**What is asked:** Rewrite the lines from the one with "Task: Sort by the 性別 column header" up to and including the one with "Action: click(x=349, y=71)", multiplying each answer coordinate by 1.7 and rounding to a whole number, with halves rounded up. Leave out the pictures and keep every other number unchanged.

**Dataset content:**
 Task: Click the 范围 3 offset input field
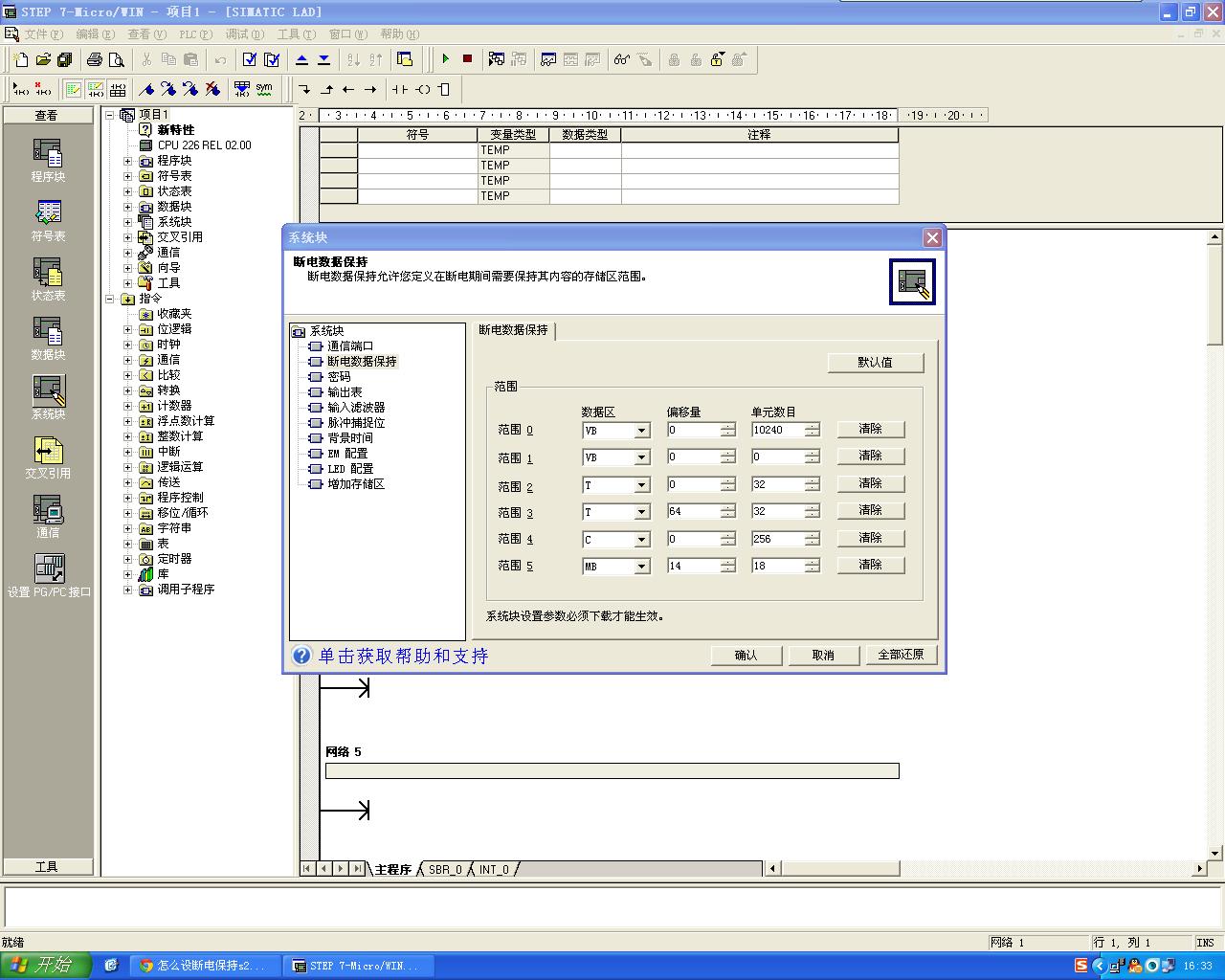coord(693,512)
* * *
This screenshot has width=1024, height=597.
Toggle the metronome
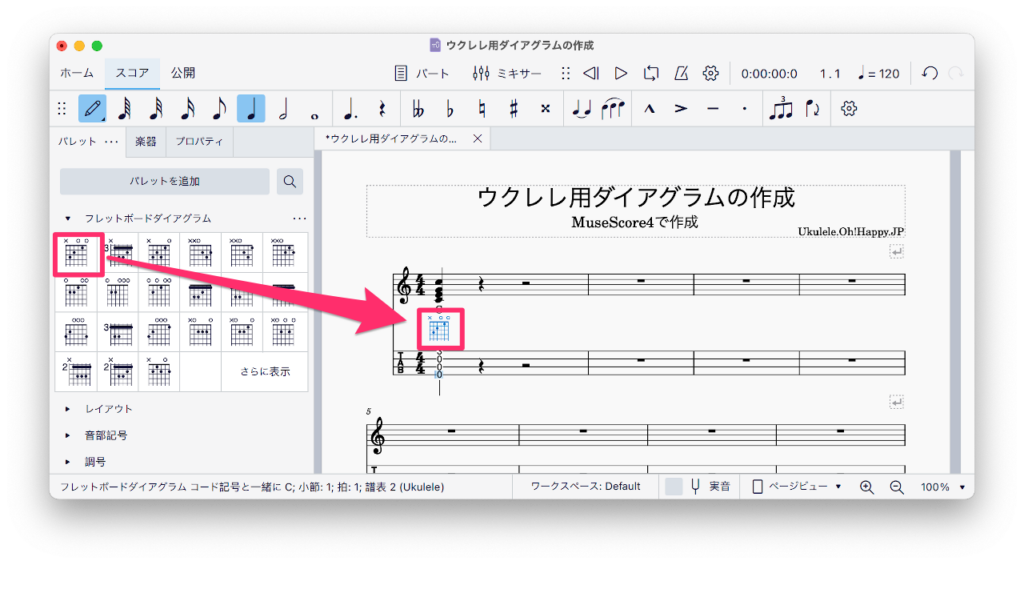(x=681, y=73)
...
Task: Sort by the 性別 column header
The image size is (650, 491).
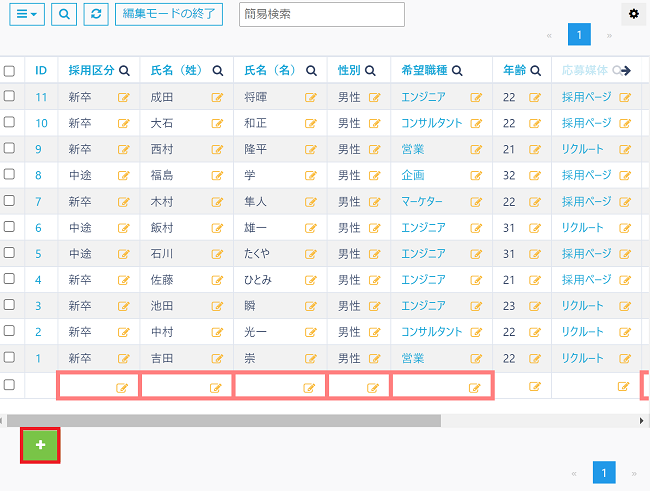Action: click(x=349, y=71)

**Task result:**
Task: Sort by the 性別 column header
The image size is (650, 491).
Action: click(x=593, y=121)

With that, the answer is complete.